• **WHAT TO WORK ON**:
A verbatim copy of the data below is the required output.

• **SOURCE MATERIAL**:
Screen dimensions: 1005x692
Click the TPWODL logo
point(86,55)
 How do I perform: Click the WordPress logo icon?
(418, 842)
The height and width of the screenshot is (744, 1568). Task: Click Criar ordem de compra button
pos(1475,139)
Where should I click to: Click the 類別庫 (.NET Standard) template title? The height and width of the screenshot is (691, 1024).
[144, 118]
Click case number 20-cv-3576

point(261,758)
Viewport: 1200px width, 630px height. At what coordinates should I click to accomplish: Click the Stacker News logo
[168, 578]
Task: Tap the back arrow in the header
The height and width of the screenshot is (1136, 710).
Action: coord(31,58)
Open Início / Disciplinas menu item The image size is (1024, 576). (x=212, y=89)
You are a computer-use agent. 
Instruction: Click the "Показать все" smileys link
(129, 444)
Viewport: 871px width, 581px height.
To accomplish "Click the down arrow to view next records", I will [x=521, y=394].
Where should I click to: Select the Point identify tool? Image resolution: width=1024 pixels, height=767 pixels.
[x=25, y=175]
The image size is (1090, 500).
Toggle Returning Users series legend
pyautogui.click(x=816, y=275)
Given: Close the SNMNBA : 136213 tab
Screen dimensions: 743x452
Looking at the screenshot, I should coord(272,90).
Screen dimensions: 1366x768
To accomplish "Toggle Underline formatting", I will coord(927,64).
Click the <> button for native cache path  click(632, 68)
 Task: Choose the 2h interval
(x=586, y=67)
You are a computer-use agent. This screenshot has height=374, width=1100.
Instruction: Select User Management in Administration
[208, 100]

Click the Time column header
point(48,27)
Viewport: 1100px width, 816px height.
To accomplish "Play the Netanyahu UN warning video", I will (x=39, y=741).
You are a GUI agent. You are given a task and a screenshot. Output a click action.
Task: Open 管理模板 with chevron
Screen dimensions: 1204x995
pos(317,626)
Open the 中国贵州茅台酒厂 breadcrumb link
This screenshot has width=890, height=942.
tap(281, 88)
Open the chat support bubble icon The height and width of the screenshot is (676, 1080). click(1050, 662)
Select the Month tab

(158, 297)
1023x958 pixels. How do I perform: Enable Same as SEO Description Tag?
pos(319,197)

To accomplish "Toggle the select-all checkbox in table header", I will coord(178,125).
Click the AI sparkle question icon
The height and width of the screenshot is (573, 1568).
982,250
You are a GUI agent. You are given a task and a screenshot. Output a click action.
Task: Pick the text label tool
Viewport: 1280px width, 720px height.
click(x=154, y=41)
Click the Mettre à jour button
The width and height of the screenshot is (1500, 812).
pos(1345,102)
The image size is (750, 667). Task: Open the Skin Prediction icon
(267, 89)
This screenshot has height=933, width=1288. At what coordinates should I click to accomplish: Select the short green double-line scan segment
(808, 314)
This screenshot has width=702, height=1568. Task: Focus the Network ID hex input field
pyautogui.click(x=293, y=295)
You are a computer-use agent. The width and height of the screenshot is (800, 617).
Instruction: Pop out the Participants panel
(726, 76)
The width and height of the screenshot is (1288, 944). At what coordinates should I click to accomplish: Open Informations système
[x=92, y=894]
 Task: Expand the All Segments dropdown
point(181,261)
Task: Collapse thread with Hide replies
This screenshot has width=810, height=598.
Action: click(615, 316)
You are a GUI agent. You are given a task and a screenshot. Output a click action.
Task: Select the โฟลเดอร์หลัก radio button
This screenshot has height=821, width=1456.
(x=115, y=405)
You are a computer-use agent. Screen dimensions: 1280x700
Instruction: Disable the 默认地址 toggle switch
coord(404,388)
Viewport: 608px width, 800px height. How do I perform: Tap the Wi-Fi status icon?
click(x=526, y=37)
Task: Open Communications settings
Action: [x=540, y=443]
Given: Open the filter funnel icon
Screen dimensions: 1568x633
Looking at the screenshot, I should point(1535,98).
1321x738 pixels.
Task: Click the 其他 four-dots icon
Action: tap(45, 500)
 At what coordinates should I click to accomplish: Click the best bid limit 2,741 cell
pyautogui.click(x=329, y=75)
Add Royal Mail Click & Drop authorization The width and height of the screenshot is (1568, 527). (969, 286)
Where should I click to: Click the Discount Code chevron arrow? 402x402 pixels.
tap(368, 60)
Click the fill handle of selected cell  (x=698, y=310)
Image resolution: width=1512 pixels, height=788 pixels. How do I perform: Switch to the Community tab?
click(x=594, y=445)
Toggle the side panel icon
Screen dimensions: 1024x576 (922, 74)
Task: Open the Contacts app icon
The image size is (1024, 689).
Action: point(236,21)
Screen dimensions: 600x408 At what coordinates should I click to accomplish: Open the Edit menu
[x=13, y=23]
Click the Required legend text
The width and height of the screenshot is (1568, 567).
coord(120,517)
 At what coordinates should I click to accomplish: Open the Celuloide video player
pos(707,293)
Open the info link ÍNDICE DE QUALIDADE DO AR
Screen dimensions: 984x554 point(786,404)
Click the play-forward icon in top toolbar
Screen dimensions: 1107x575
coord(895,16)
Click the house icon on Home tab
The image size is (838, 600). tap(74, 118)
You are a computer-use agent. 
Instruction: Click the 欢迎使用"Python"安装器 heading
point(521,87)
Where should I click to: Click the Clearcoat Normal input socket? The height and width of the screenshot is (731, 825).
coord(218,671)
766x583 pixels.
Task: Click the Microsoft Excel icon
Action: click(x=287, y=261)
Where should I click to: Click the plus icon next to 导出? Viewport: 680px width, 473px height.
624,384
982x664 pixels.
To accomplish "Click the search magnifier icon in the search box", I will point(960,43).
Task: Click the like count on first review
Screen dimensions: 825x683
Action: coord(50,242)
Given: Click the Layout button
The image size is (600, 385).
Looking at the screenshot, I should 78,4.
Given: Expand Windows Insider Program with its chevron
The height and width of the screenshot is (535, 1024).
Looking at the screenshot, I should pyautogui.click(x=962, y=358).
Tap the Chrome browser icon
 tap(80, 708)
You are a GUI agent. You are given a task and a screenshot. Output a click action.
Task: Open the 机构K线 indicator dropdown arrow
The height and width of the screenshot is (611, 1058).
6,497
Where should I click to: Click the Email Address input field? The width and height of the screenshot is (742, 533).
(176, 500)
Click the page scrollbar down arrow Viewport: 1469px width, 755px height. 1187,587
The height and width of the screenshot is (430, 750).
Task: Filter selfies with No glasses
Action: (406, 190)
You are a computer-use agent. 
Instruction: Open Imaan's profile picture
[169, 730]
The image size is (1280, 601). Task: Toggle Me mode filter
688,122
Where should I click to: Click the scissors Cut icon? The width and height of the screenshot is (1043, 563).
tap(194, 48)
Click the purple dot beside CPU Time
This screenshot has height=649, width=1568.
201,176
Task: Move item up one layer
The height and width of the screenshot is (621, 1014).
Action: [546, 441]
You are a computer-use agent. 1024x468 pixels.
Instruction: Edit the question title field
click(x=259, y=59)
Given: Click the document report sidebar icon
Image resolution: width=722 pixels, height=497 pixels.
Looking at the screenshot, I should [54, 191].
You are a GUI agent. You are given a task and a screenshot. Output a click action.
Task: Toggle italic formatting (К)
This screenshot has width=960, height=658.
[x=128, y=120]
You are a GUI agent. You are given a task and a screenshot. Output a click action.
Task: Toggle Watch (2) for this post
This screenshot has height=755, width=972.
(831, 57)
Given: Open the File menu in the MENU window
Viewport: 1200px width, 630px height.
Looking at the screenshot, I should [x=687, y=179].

• **EXERCISE SOLUTION**:
Screen dimensions: 1005x692
Click the TPWODL logo
point(86,55)
 How do I perform: Click the WordPress logo icon?
(418, 842)
The height and width of the screenshot is (744, 1568). Task: Click Criar ordem de compra button
pos(1475,139)
Where should I click to: Click the 類別庫 (.NET Standard) template title? The height and width of the screenshot is (691, 1024).
[144, 118]
Click case number 20-cv-3576

point(261,758)
Viewport: 1200px width, 630px height. At what coordinates should I click to accomplish: Click the Stacker News logo
[168, 578]
Task: Tap the back arrow in the header
The height and width of the screenshot is (1136, 710).
Action: coord(31,58)
Open Início / Disciplinas menu item The image size is (1024, 576). (x=212, y=89)
You are a computer-use agent. 
Instruction: Click the "Показать все" smileys link
(129, 444)
Viewport: 871px width, 581px height.
To accomplish "Click the down arrow to view next records", I will [x=521, y=394].
Where should I click to: Select the Point identify tool? Image resolution: width=1024 pixels, height=767 pixels.
[x=25, y=175]
The image size is (1090, 500).
Toggle Returning Users series legend
pyautogui.click(x=816, y=275)
Given: Close the SNMNBA : 136213 tab
Screen dimensions: 743x452
Looking at the screenshot, I should coord(272,90).
Screen dimensions: 1366x768
To accomplish "Toggle Underline formatting", I will coord(927,64).
Click the <> button for native cache path  click(632, 68)
 Task: Choose the 2h interval
(x=586, y=67)
You are a computer-use agent. This screenshot has height=374, width=1100.
Instruction: Select User Management in Administration
[208, 100]

Click the Time column header
point(48,27)
Viewport: 1100px width, 816px height.
To accomplish "Play the Netanyahu UN warning video", I will (x=39, y=741).
You are a GUI agent. You are given a task and a screenshot. Output a click action.
Task: Open 管理模板 with chevron
Screen dimensions: 1204x995
pos(317,626)
Open the 中国贵州茅台酒厂 breadcrumb link
This screenshot has width=890, height=942.
tap(281, 88)
Open the chat support bubble icon The height and width of the screenshot is (676, 1080). click(1050, 662)
Select the Month tab

(158, 297)
1023x958 pixels. How do I perform: Enable Same as SEO Description Tag?
pos(319,197)

To accomplish "Toggle the select-all checkbox in table header", I will coord(178,125).
Click the AI sparkle question icon
The height and width of the screenshot is (573, 1568).
982,250
You are a GUI agent. You are given a task and a screenshot. Output a click action.
Task: Pick the text label tool
Viewport: 1280px width, 720px height.
click(x=154, y=41)
Click the Mettre à jour button
The width and height of the screenshot is (1500, 812).
pos(1345,102)
The image size is (750, 667). Task: Open the Skin Prediction icon
(267, 89)
This screenshot has height=933, width=1288. At what coordinates should I click to accomplish: Select the short green double-line scan segment
(808, 314)
This screenshot has width=702, height=1568. Task: Focus the Network ID hex input field
pyautogui.click(x=293, y=295)
You are a computer-use agent. The width and height of the screenshot is (800, 617).
Instruction: Pop out the Participants panel
(726, 76)
The width and height of the screenshot is (1288, 944). At what coordinates should I click to accomplish: Open Informations système
[x=92, y=894]
 Task: Expand the All Segments dropdown
point(181,261)
Task: Collapse thread with Hide replies
This screenshot has width=810, height=598.
Action: click(615, 316)
You are a GUI agent. You are given a task and a screenshot. Output a click action.
Task: Select the โฟลเดอร์หลัก radio button
This screenshot has height=821, width=1456.
(x=115, y=405)
You are a computer-use agent. Screen dimensions: 1280x700
Instruction: Disable the 默认地址 toggle switch
coord(404,388)
Viewport: 608px width, 800px height. How do I perform: Tap the Wi-Fi status icon?
click(x=526, y=37)
Task: Open Communications settings
Action: [x=540, y=443]
Given: Open the filter funnel icon
Screen dimensions: 1568x633
Looking at the screenshot, I should point(1535,98).
1321x738 pixels.
Task: Click the 其他 four-dots icon
Action: tap(45, 500)
 At what coordinates should I click to accomplish: Click the best bid limit 2,741 cell
pyautogui.click(x=329, y=75)
Add Royal Mail Click & Drop authorization The width and height of the screenshot is (1568, 527). (969, 286)
Where should I click to: Click the Discount Code chevron arrow? 402x402 pixels.
tap(368, 60)
Click the fill handle of selected cell  (x=698, y=310)
Image resolution: width=1512 pixels, height=788 pixels. How do I perform: Switch to the Community tab?
click(x=594, y=445)
Toggle the side panel icon
Screen dimensions: 1024x576 (922, 74)
Task: Open the Contacts app icon
The image size is (1024, 689).
Action: point(236,21)
Screen dimensions: 600x408 At what coordinates should I click to accomplish: Open the Edit menu
[x=13, y=23]
Click the Required legend text
The width and height of the screenshot is (1568, 567).
coord(120,517)
 At what coordinates should I click to accomplish: Open the Celuloide video player
pos(707,293)
Open the info link ÍNDICE DE QUALIDADE DO AR
Screen dimensions: 984x554 point(786,404)
Click the play-forward icon in top toolbar
Screen dimensions: 1107x575
coord(895,16)
Click the house icon on Home tab
The image size is (838, 600). tap(74, 118)
You are a computer-use agent. 
Instruction: Click the 欢迎使用"Python"安装器 heading
point(521,87)
Where should I click to: Click the Clearcoat Normal input socket? The height and width of the screenshot is (731, 825).
coord(218,671)
766x583 pixels.
Task: Click the Microsoft Excel icon
Action: click(x=287, y=261)
Where should I click to: Click the plus icon next to 导出? Viewport: 680px width, 473px height.
624,384
982x664 pixels.
To accomplish "Click the search magnifier icon in the search box", I will point(960,43).
Task: Click the like count on first review
Screen dimensions: 825x683
Action: coord(50,242)
Given: Click the Layout button
The image size is (600, 385).
Looking at the screenshot, I should 78,4.
Given: Expand Windows Insider Program with its chevron
The height and width of the screenshot is (535, 1024).
Looking at the screenshot, I should pyautogui.click(x=962, y=358).
Tap the Chrome browser icon
 tap(80, 708)
You are a GUI agent. You are given a task and a screenshot. Output a click action.
Task: Open the 机构K线 indicator dropdown arrow
The height and width of the screenshot is (611, 1058).
6,497
Where should I click to: Click the Email Address input field? The width and height of the screenshot is (742, 533).
(176, 500)
Click the page scrollbar down arrow Viewport: 1469px width, 755px height. 1187,587
The height and width of the screenshot is (430, 750).
Task: Filter selfies with No glasses
Action: (406, 190)
You are a computer-use agent. 
Instruction: Open Imaan's profile picture
[169, 730]
The image size is (1280, 601). Task: Toggle Me mode filter
688,122
Where should I click to: Click the scissors Cut icon? The width and height of the screenshot is (1043, 563).
tap(194, 48)
Click the purple dot beside CPU Time
This screenshot has height=649, width=1568.
201,176
Task: Move item up one layer
The height and width of the screenshot is (621, 1014).
Action: [546, 441]
You are a computer-use agent. 1024x468 pixels.
Instruction: Edit the question title field
click(x=259, y=59)
Given: Click the document report sidebar icon
Image resolution: width=722 pixels, height=497 pixels.
Looking at the screenshot, I should [54, 191].
You are a GUI agent. You are given a task and a screenshot. Output a click action.
Task: Toggle italic formatting (К)
This screenshot has width=960, height=658.
[x=128, y=120]
You are a GUI agent. You are given a task and a screenshot. Output a click action.
Task: Toggle Watch (2) for this post
This screenshot has height=755, width=972.
(831, 57)
Given: Open the File menu in the MENU window
Viewport: 1200px width, 630px height.
Looking at the screenshot, I should [x=687, y=179].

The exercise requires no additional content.